There are solar panels on his south-facing roof, as well as on the east and west faces. A gateway, a smart switch, feeds the electric energy provided by solar, as well as that from the hydro grid, into the electrical panel for all home use. A total of 32 kilowatt hours of batteries can store excess electric energy, depending on the demand from the household. Ray explained that this is enough to supply the home with a full day’s normal energy in case of a hydro outage. And any excess power from the solar array goes to the grid to reduce his hydro bill.

The heat pump is effective for heating the house even in -30C or colder weather. A back-up electric furnace would kick in if there were temperatures too cold for the heat pump to handle. One major benefit of the heat pump is that it also acts as an air-conditioner in summer time.

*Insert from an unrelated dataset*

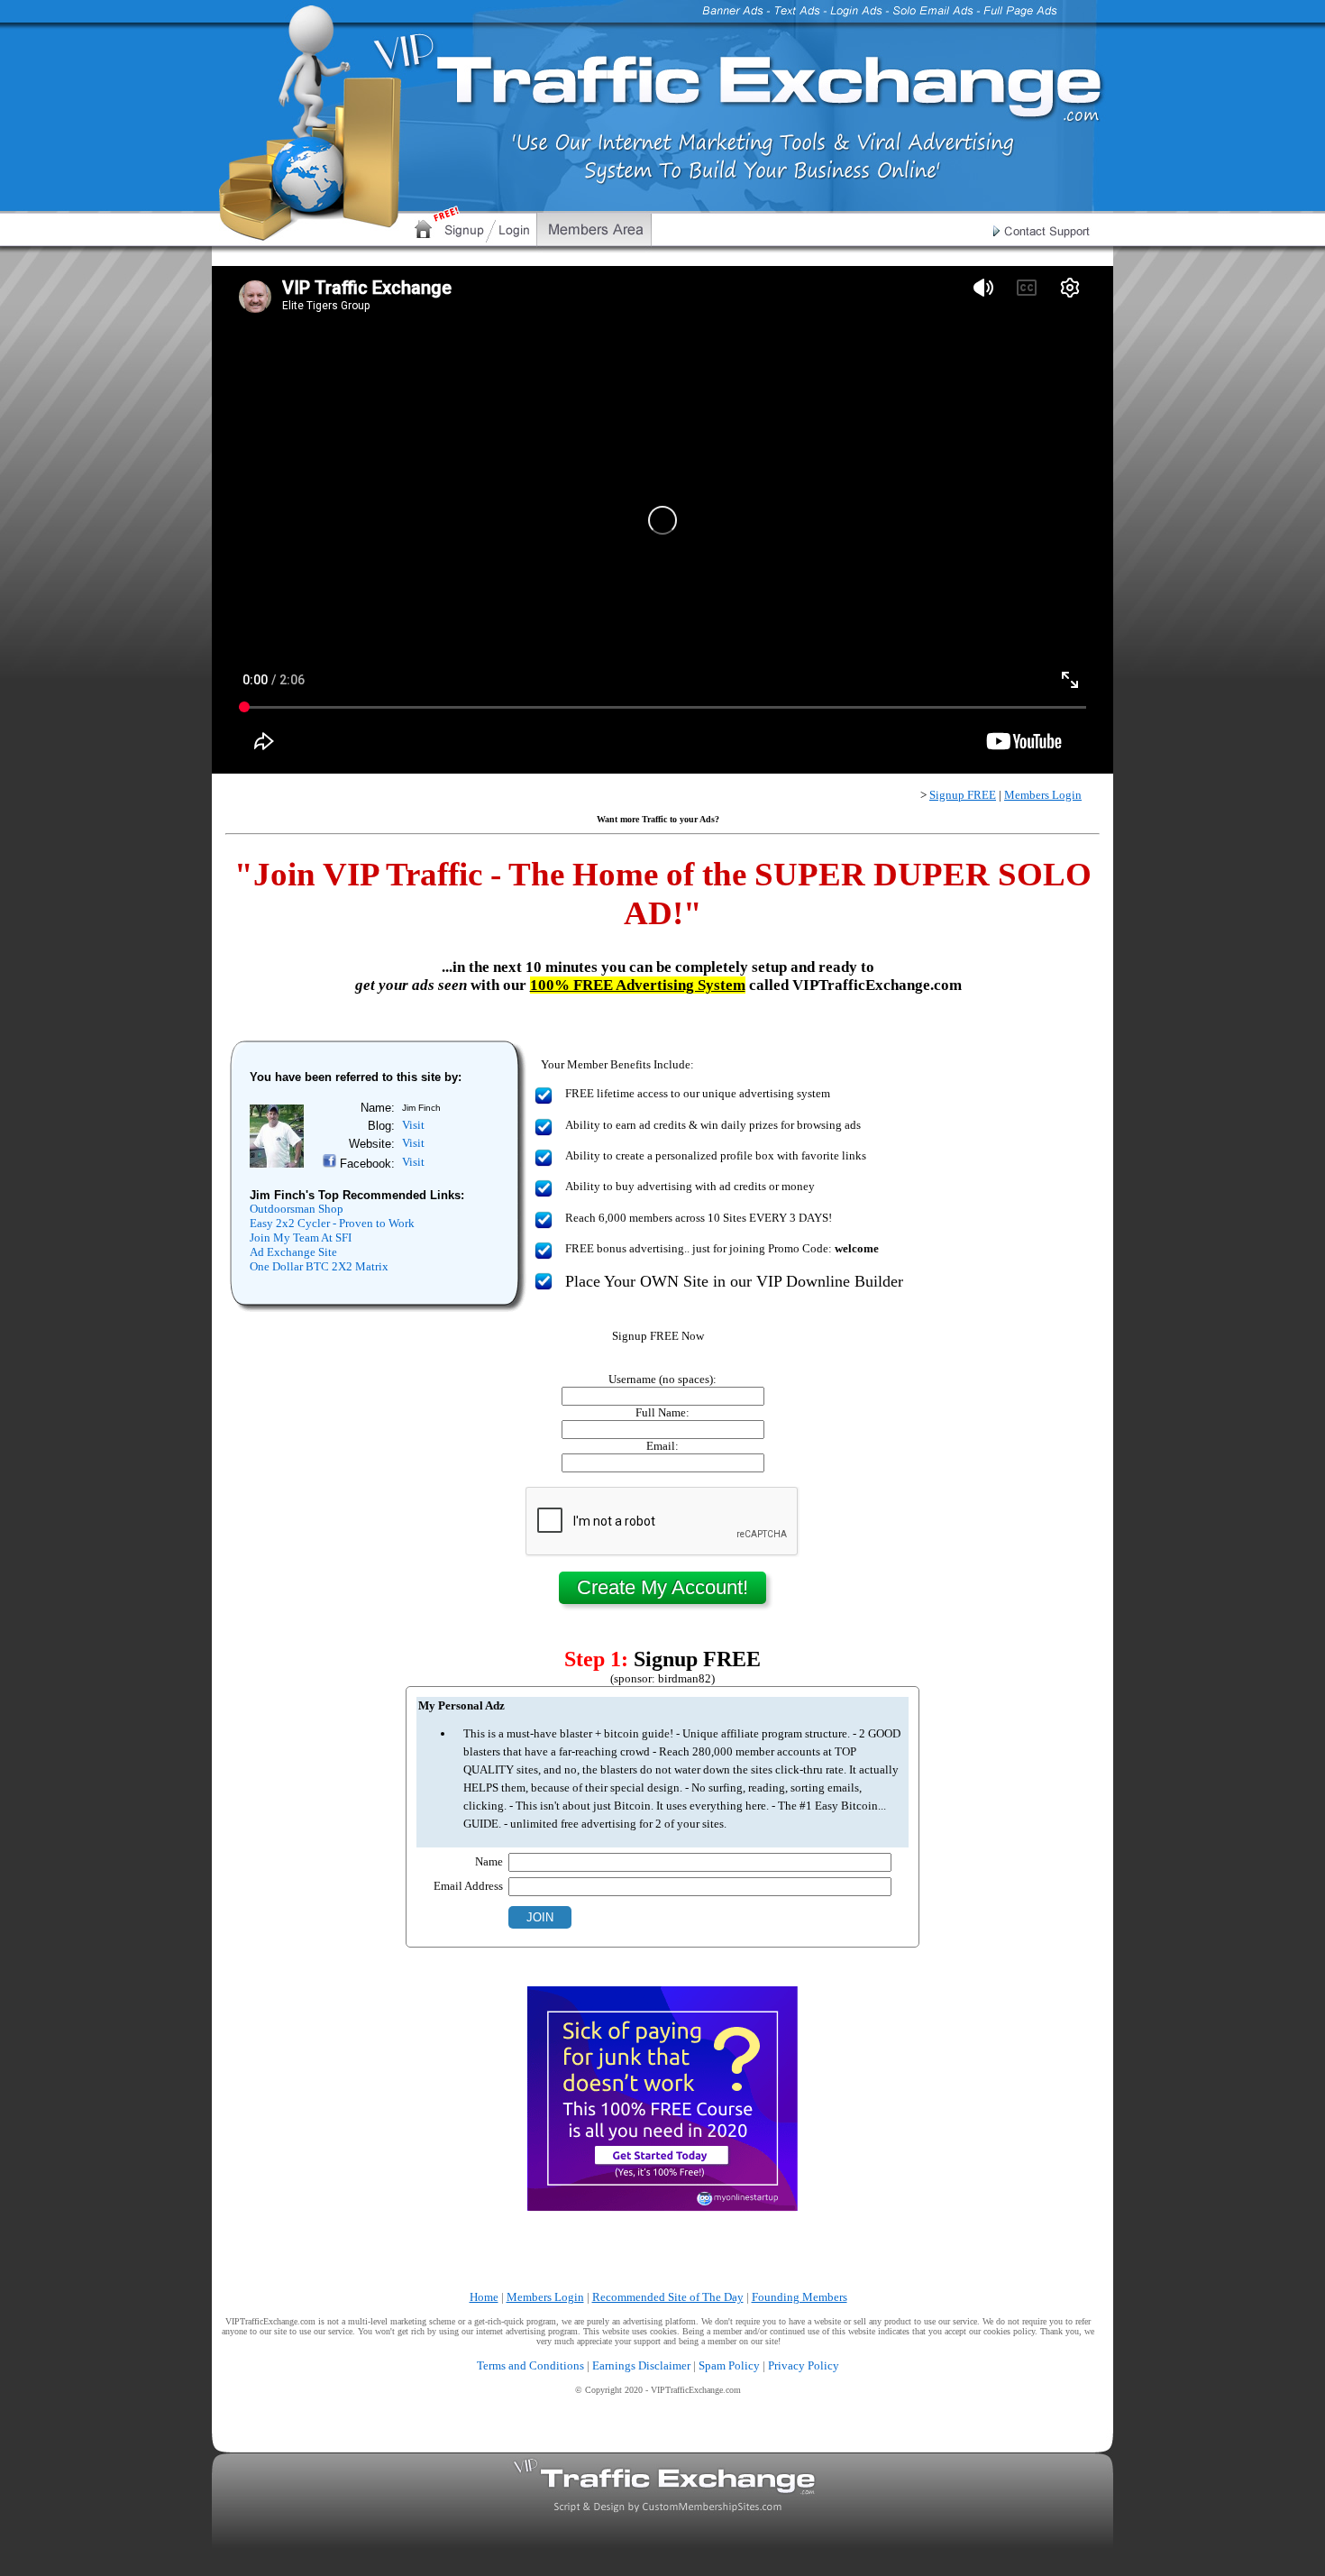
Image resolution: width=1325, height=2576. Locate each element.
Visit (413, 1125)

In addition, there is an electrical circuit to the garage, which powers a 220V charger that keeps his Hyundai Kona, as well as the newer Tesla, ready for the road.

After the conversion Ray found that their use of electricity increased by just 20% in the first year, priced at around $130 annually. However, the use of gas decreased in the same time period by 82%, for a saving of $185 annually.

He claims that the whole project was completed at the cost of a small mortgage, but that by making the energy conversion they have reduced its fossil fuel-burning footprint, resulting in a decrease of 2.14 tons of CO2 emissions per year.

As for the results of the project he says that he and Lois are totally happy with the conversion. He says he notices how quiet the heat pump is compared to the gas furnace and air conditioner and he enjoys perfect security, knowing that as long as the sun shines he will be comfortable.